Perdue dans mes pensées, mon regard s’arrêta sur le manuscrit que j’avais commencé à écrire et déjà bien avancé. Je me dis que je devais laisser une trace avant de partir, qu’il me fallait finir mon ouvrage et cela devint obsessionnel. J’y passais mes journées, mes nuits, enfermée dans ma chambre. Laura m’implora de passer plus de temps avec elle mais je dus lui expliquer que cela était impossible, qu’il me fallait absolument finir mon livre et qu’ensuite seulement je lui consacrerai mes derniers jours.
Laura jouait du piano quotidiennement depuis son plus jeune âge et un soir, alors qu’elle s’exerçait sur la sonate « Au clair de lune » de Beethoven, je sortais furieuse de ma chambre et l’interpellais :
— Comment veux-tu que j’écrive avec tout ce bruit ? Et cette musique... cette musique ! On dirait que tu joues déjà pour mon enterrement !
Laura quitta la pièce précipitamment, en larmes et ne joua plus de piano.
Au prix d’une grande détermination et malgré la fatigue croissante et la douleur physique, je parvins à finir mon manuscrit.

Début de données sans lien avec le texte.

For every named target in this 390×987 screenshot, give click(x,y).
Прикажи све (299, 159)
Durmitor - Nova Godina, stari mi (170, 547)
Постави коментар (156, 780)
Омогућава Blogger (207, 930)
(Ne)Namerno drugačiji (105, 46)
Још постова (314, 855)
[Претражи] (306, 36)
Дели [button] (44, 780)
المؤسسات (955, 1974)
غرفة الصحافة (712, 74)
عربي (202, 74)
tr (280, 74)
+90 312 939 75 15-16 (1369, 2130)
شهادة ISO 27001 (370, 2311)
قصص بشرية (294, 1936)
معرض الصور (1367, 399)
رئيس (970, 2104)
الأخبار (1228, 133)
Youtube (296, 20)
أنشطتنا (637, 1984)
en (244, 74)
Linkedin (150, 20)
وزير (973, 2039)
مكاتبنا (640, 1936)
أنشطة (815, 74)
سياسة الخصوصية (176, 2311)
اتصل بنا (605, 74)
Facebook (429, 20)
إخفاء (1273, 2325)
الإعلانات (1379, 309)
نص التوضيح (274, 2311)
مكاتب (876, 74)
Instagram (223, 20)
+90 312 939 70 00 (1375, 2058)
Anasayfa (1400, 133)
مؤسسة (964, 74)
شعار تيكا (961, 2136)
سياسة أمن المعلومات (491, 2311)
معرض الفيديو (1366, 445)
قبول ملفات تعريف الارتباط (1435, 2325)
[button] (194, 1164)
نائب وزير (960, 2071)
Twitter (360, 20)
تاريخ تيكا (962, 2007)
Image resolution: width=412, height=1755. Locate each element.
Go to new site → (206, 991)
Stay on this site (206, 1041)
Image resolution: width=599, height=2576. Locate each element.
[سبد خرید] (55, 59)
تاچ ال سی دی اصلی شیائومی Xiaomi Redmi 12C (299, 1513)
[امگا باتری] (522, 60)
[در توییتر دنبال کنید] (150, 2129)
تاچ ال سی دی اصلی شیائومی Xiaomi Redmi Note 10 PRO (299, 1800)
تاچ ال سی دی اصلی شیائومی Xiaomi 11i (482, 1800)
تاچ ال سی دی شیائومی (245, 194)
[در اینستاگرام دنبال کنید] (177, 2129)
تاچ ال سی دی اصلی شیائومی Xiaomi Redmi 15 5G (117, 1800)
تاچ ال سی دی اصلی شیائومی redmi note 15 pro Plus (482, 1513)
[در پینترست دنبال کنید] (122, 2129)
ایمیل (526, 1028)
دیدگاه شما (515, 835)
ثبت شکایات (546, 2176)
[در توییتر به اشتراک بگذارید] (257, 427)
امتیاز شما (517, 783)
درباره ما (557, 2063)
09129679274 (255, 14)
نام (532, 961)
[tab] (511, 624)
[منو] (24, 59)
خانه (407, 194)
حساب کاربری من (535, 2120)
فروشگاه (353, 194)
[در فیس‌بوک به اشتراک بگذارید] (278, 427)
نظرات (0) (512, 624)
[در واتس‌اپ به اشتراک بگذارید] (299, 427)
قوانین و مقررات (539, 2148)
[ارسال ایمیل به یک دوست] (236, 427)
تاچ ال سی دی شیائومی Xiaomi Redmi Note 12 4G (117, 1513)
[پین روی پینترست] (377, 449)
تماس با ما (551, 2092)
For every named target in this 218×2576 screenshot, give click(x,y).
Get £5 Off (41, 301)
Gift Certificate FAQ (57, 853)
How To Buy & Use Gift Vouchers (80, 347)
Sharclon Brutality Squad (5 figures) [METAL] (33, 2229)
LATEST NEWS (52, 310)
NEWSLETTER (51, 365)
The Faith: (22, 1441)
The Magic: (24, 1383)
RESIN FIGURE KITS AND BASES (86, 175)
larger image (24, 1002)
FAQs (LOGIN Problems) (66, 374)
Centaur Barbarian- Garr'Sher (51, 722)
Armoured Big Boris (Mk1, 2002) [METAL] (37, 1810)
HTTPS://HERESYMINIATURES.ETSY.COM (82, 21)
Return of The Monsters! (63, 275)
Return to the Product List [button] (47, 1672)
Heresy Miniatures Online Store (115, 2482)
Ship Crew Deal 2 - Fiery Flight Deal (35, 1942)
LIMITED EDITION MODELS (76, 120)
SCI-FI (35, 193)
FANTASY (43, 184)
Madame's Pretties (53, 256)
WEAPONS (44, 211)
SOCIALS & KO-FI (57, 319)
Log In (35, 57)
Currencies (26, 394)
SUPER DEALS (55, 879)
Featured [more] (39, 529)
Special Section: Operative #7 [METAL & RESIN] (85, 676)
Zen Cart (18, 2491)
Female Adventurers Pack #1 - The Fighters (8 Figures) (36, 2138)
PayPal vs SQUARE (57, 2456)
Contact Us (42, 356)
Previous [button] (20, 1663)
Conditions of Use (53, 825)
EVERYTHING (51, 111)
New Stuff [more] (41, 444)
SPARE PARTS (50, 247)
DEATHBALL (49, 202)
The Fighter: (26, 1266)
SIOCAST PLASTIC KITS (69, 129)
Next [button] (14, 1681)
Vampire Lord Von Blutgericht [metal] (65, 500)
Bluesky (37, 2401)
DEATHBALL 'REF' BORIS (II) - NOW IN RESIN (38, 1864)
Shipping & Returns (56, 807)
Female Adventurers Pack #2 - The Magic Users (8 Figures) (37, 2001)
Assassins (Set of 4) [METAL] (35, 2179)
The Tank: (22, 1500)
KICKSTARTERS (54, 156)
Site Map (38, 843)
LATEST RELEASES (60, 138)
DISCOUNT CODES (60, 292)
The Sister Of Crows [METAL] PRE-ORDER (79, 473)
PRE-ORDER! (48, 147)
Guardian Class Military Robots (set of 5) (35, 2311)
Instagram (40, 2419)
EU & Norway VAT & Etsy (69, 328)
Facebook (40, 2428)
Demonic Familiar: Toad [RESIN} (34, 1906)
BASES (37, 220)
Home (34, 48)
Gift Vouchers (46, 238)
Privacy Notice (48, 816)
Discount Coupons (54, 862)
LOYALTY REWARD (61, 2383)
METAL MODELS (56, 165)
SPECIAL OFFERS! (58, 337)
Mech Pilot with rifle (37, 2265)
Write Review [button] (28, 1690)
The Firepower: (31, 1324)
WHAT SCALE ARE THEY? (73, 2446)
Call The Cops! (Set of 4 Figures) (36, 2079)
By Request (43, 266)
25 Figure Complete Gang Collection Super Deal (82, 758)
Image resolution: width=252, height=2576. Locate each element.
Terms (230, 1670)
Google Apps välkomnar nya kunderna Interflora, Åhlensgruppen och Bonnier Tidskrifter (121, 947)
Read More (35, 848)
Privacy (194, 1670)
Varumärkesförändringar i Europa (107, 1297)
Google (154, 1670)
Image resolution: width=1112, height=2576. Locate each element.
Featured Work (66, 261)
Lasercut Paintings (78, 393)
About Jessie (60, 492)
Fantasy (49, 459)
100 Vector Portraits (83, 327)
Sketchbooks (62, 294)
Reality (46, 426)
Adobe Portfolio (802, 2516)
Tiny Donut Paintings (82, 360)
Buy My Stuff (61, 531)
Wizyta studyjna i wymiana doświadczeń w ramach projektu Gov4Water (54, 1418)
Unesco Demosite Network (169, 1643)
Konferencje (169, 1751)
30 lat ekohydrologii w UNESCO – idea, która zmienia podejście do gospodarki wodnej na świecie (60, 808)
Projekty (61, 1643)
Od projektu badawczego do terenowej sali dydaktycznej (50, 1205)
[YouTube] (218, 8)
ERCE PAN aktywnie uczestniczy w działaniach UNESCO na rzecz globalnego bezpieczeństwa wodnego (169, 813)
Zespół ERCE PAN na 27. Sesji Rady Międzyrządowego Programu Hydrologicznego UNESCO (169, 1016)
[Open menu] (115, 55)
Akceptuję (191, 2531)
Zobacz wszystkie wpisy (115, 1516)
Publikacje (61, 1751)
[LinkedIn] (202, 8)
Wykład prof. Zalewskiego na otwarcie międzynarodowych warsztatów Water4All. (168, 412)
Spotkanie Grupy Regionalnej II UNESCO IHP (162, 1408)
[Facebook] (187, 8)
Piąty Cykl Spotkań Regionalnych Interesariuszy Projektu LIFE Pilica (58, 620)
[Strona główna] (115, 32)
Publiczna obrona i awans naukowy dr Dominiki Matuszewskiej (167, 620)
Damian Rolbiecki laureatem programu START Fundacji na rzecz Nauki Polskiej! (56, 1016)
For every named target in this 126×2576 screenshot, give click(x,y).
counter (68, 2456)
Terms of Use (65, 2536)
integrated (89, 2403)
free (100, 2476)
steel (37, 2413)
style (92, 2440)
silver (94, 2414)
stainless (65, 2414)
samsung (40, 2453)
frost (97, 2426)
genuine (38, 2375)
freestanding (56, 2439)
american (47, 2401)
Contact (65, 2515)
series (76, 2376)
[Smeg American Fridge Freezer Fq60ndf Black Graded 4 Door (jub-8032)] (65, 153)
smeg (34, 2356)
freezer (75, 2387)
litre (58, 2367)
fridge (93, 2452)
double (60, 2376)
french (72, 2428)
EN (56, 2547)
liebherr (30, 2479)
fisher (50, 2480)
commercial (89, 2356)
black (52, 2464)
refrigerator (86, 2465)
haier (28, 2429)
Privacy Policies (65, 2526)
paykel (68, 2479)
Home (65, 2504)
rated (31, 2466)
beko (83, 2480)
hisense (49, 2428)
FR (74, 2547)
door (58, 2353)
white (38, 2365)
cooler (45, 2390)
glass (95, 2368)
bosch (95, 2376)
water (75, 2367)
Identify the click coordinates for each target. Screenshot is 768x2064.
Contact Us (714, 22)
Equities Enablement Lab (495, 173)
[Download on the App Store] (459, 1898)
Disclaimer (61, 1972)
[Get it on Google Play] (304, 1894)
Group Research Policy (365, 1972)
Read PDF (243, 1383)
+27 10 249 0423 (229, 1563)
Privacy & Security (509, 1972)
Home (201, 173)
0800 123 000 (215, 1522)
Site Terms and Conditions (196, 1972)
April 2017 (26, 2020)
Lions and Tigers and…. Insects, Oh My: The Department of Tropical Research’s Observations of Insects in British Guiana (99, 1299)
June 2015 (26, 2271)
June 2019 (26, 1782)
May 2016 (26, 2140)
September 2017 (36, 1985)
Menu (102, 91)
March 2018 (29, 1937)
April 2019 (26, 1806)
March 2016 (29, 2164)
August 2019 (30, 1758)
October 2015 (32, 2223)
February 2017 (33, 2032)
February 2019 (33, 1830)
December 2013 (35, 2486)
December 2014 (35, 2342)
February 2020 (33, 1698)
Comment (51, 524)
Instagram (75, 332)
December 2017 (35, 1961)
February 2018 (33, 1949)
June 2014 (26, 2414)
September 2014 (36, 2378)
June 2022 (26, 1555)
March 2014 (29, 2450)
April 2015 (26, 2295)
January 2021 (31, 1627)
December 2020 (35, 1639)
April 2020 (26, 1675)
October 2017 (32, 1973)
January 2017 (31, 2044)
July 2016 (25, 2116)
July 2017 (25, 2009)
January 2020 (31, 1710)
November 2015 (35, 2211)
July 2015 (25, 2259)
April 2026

Je me sens si lasse, je n’ai plus de force, je me sens partir, Antoine est à mes côtés, il appelle une ambulance et moi je sens que tout bascule. Je voudrais voir Laura. Elle est au collège. Je voudrais tant la voir. Et alors que ma vue se brouille et que je sombre dans la nuit j’emporte avec moi, intacte, l’image du doux visage de Laura.

*

Papa et moi sortons juste de l’hôpital. Ҫa y est, tout est fini ! Quand je suis arrivée dans sa chambre, maman était assommée de morphine et elle s’est éteinte sans jamais reprendre conscience. Terrassés par la brutalité de ce départ sans étreinte, sans un mot, sans un regard échangé, nous sommes dévastés. Papa reste très digne dans la douleur cherchant les mots pour m’apaiser. Il me dépose à la maison pour m’éviter les formalités les plus accablantes et me laisser me reposer.
J’entre dans la chambre de maman. Sur son bureau, le manuscrit qu’elle vient de finir et que je contemple avec horreur tant il évoque pour moi ce qui m’a été volé des dernières heures de maman.
J’emporte le manuscrit dans la cuisine, le dépose dans l’évier en inox, l’enflamme avec mon briquet et alors qu’il se consume, je m’installe devant mon piano et joue la sonate « Au clair de lune » de Beethoven en me délectant de chaque note.